A year to the day after selling the Dallas Cowboys, H.R. "Bum" Bright said his one lingering regret is that he didn't fire Tom Landry himself.
New owner Jerry Jones installed longtime friend Jimmy Johnson as the Cowboys coach and continues to suffer a public relations problem because of how Landry, the only head coach the team had ever had, was let go.Jones has gotten a bad rap over Landry's release, Bright said, adding that he tried to talk General Manager Tex Schramm into firing Landry in 1987, but Schramm refused, saying he didn't have a replacement ready.
"If I had known there would have been this much heat over Tom, I'd have taken it myself," Bright told The Dallas Morning News.
"I know that Jerry doesn't deserve all this stuff. It wouldn't have been as hard for me as it has been for Jerry, because he was the one continuing. I just didn't realize."
Schramm had realized for some time, Bright said, that the Cowboys were "in trouble, skidding downhill fast."
Bright called Schramm "a born promoter" who was responsible for making the Cowboys the No. 1 team in the NFL.
"But one thing he's not is a hard-nosed businessman. Something needed to be done. A new direction was needed on the coaching staff from Tom on down. But despite the fact he appears gruff at times, Tex is a sentimentalist. He didn't have the stomach to do what needed to be done."
Bright also adamantly challenged the public perception that Jones dealt with Landry in a cold-hearted manner.
"For two days before the press conference (when the new ownership and coaching regime was announced), Jerry insisted there would be no deal until he personally talked to Tom."

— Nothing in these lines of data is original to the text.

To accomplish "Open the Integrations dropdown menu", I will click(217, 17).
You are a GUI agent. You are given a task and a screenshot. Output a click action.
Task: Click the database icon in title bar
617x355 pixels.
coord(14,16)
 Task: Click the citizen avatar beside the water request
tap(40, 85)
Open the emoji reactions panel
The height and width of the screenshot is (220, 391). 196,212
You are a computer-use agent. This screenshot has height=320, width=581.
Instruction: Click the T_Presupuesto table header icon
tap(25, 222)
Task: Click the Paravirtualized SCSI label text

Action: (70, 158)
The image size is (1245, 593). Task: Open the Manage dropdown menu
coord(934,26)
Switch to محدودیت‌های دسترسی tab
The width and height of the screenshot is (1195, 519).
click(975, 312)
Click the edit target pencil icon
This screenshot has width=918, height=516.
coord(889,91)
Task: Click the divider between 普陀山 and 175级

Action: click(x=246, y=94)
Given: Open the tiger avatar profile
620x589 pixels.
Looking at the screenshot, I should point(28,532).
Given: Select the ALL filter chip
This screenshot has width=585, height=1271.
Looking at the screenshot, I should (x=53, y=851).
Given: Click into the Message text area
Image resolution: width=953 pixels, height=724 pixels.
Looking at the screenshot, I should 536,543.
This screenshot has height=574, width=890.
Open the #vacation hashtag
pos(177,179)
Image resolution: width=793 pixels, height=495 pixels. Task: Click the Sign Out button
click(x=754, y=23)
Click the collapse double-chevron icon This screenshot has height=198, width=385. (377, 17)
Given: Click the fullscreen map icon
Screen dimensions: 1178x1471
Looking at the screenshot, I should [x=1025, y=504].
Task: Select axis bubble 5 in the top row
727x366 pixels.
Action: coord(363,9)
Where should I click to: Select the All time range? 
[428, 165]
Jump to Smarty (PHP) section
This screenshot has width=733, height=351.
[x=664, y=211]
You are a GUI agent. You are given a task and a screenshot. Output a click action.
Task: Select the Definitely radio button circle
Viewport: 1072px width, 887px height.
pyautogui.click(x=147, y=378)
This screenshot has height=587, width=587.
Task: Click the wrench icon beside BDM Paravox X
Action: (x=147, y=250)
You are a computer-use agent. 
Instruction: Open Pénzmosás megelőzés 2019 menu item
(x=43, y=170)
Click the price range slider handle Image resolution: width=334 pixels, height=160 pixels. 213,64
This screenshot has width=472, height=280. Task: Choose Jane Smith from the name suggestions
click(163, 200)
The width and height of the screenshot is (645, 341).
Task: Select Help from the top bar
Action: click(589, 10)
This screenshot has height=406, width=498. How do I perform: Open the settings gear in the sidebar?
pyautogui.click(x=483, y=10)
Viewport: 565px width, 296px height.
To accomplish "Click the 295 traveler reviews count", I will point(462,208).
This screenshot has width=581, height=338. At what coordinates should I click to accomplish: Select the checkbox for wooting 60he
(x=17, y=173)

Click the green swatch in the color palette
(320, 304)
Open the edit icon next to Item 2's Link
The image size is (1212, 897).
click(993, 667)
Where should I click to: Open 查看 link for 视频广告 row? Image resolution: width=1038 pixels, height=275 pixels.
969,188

The day before the deal was finalized, Schramm joined Bright and Jones at Bright's offices, and Schramm called Landry to inform him that Jones was bringing in his own head coach, Bright said.
Jones wanted to meet with Landry personally that afternoon, and when the meetings broke up late and Landry was already gone from the Cowboys practice facilities, "we decided we would get together with Tom first thing the next morning," Bright said.
After several hours of trying to locate Landry on Saturday morning, they discovered Landry and his wife had gone to Austin for the weekend, Bright said. With several loose ends still to tie up, Bright said he urged Jones to send only Schramm to Austin.
"Jerry would absolutely have none of it. He kept telling me, `I have to face him. I can't do this until I face him personally.' He was going to Austin, and nobody was stopping him."